» Task set
**a.** According to the earnings call transcript, what was TAGR recently renamed to?
**b.** Extend the earnings call transcript, picking up right after its final sentence.

Thanks, Ryan. I’ll now run through our financial results and guidance. Our fourth quarter results were highlighted by quarterly non-GAAP operating margin reaching over 10% for the first time in operating history, solid sequential growth in cRPO dollars, and the quality of the larger enterprise wins, a few that were outlined earlier by Ryan. We also exited the year with the highest mix of annual and multiyear contract duration in the company’s history as our sales teams continue to increase our enterprise focus. I would also note that TAGR, recently renamed to Influencer Marketing, had one of the strongest growth rates since the acquisition. We continue to see this product as broadening our market opportunity and allowing our field teams increased cross-selling motion. We generated $6.6 million in non-GAAP free cash flow during the quarter and $29.7 million during fiscal 2024, up $19.4 million from our non-GAAP free cash flow in fiscal 2023, up almost 2.9 times on a year-over-year basis. Remain committed to growing operating leverage on a fiscal year basis, we’ll evaluate our ability to drive greater profitability as the year progresses, but we remain focused on funding key growth initiatives. On to a summary of the quarter. Revenue for the fourth quarter was $107.1 million, representing 14% year-over-year growth. Subscription revenue was $105.9 million, up 15% year-over-year. The number of customers contributing more than $10,000 in ARR grew 7% from a year ago. The number of customers contributing more than $50,000 in ARR grew 23% from a year ago. Q4 ACV was $14,651, up 19% year-over-year against a strong year-over-year comparison. As Ryan discussed earlier, our strategy to drive ACV growth remains focused on shifting to a higher enterprise mix and strengthening premium module tax rates such as Influencer Marketing and customer care. RPO totaled $351.5 million,…

Operator

Operator

Thank you. [Operator Instructions] Thank you. Your first question comes from the line of David Hynes from Canaccord Genuity. Your line is open.

David Hynes

Analyst

Hey. Good evening, guys. Ryan, thanks for the call. So look, last year, I think, in retrospect, you would have said you entered 2024 with a little less pipeline than you would have liked. I’m curious kind of what that looks like entering 2025. And then you outlined initiatives that are underway, right, account identification and mapping, refining that international go-to-market playbook. Has that work been done? Is it still in progress? Just help me think about kind of what’s going to get that pipeline growth going.

» Recorded data

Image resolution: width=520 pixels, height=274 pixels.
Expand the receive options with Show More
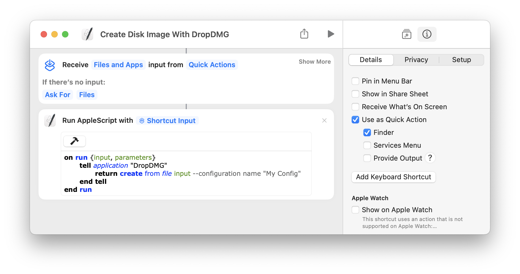[315, 62]
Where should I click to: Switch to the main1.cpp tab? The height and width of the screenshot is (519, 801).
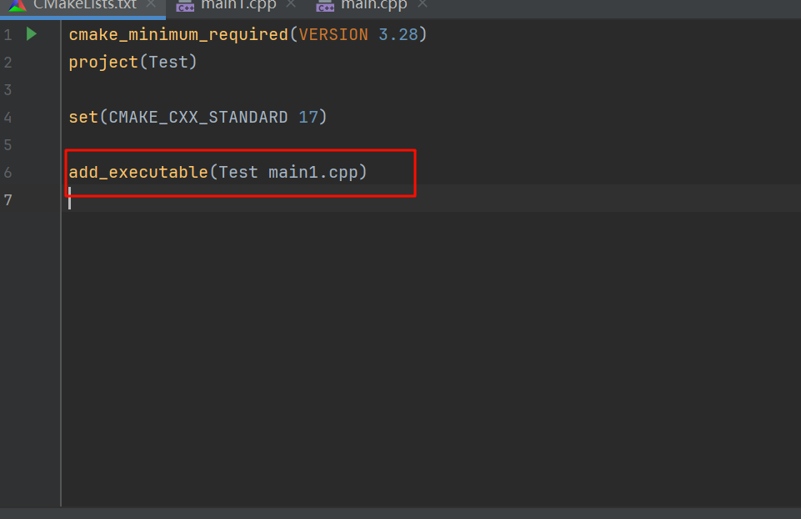click(x=238, y=5)
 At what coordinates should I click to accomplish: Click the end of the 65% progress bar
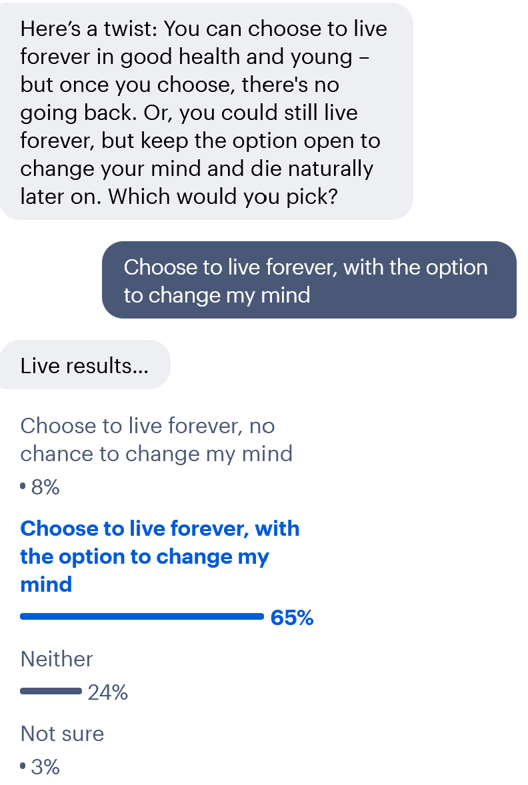[x=261, y=616]
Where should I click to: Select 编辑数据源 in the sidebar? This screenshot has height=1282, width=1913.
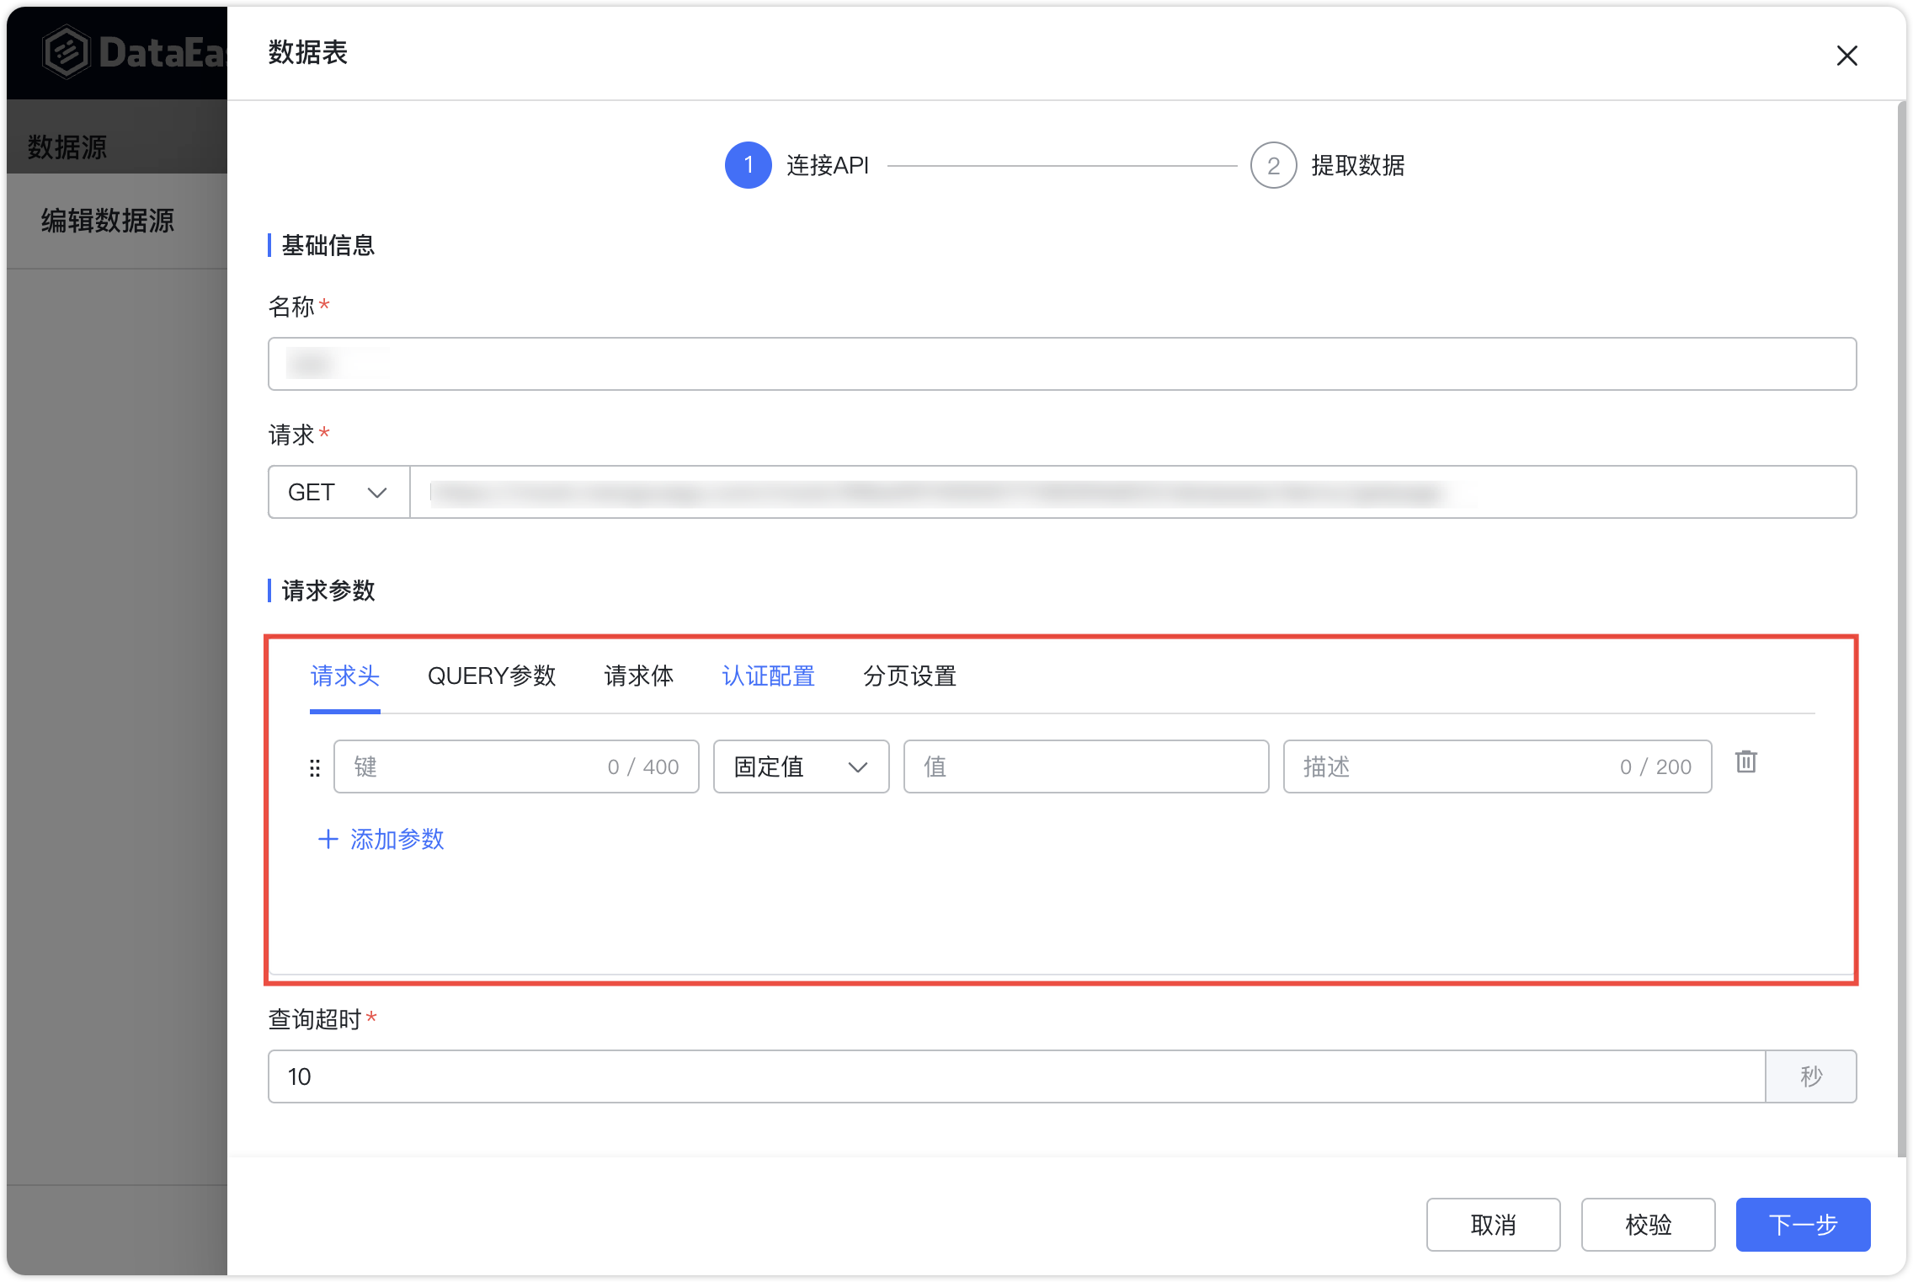pos(106,222)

» Outputs for the tasks
**a.** Influencer Marketing.

**b.**
Ryan Barretto

Analyst

Hey, DJ, thanks for the call. Yeah. The best way to frame it as we enter this year, our pipeline has grown. I mentioned that in the prepared remarks that we saw some good growth in Q4 year-on-year with pipe creation. That was both through inbound and outbound, and specifically within the enterprise group. We’ve got a bunch of key initiatives that are going in there. Mike Wolff and the team have had a great focus in on really the key parts of our business where we see a tremendous amount of opportunity and growth and then just a lot of accountability on pipeline metrics and a lot of focus in on our ideal customer profile. So there’s a bunch of those things that are in place today and we’re seeing good success as we end the year.

David Hynes

Analyst

Yeah. Awful. Joe, maybe a follow-up for you. Just curious how we’re thinking about the margin guidance for 2025, right? I think, we’re getting the full year below levels that you delivered on in Q4. You had the small restructuring. I would have thought maybe with a little less growth in 2025, we’d get a little bit more margin expansion. That doesn’t seem to be set up in the numbers. Just kind of talk through the thinking around margins as they should play out for 2025.

Joe Del Preto

Analyst

Yeah. DJ, thanks for the question. I think similar to what we’ve done in the past, earlier in the year when we’re coming in to the first guy of the year, we want to give ourselves flexibility to invest if we see growth opportunities throughout the year and so very similar approach we’ve taken historically. And then to the extent that we’re over-performing on revenue, DJ, you will see incremental leverage in the business. I think we’ve proven that over the last handful of years that where we kind of start the year from a leverage standpoint, where we end are usually a lot higher and so feel good about our ability to over-perform over the year on that.

David Hynes

Analyst

Okay. Sounds good. Thank you, guys.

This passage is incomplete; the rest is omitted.